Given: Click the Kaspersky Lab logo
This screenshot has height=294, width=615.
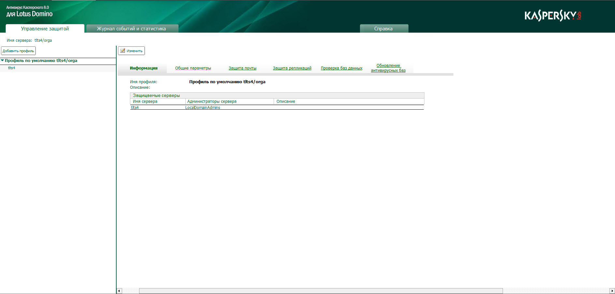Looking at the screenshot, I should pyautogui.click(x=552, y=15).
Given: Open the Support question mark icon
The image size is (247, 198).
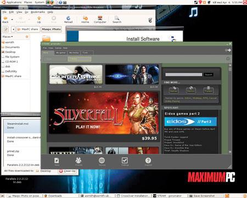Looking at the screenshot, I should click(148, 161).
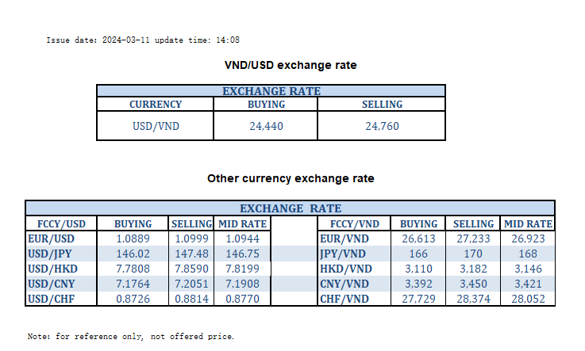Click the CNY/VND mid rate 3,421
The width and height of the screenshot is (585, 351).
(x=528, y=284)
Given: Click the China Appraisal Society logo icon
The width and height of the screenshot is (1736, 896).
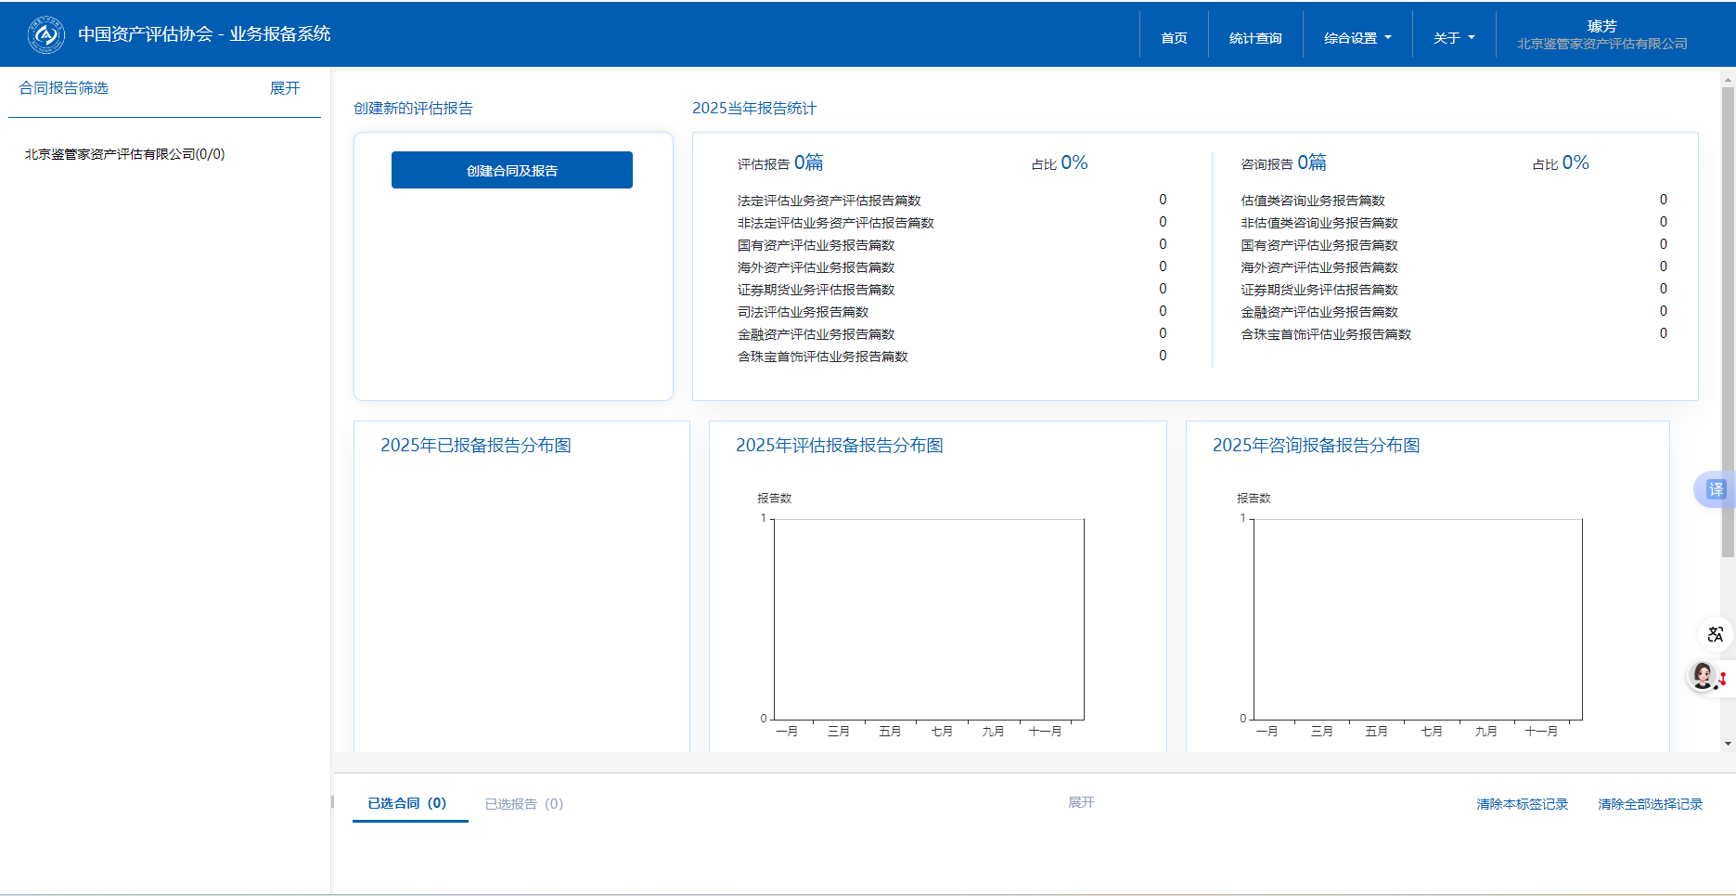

____

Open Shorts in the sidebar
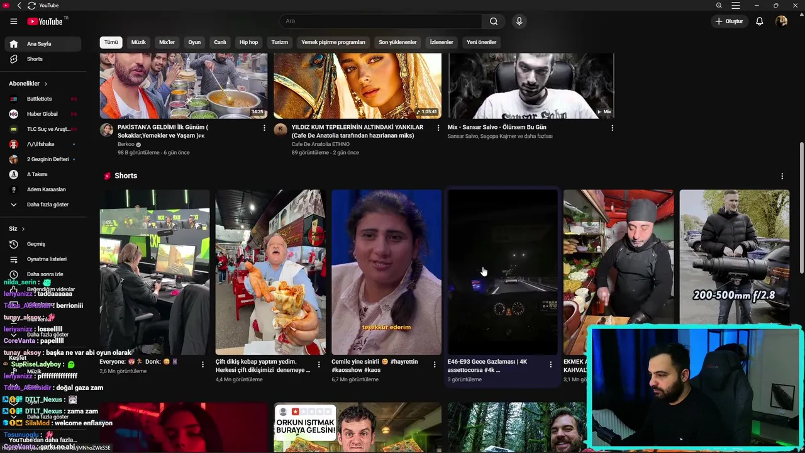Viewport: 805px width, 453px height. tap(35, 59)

____

Please rewrite the stretch from the line containing "Given: Click the Kaspersky Lab logo" through the line containing "should pyautogui.click(x=552, y=15).", swapping "logo" for "emblem" and keeping everything else the same. Leave the pictures out of your answer.

Given: Click the Kaspersky Lab emblem
This screenshot has height=294, width=615.
Looking at the screenshot, I should pyautogui.click(x=552, y=15).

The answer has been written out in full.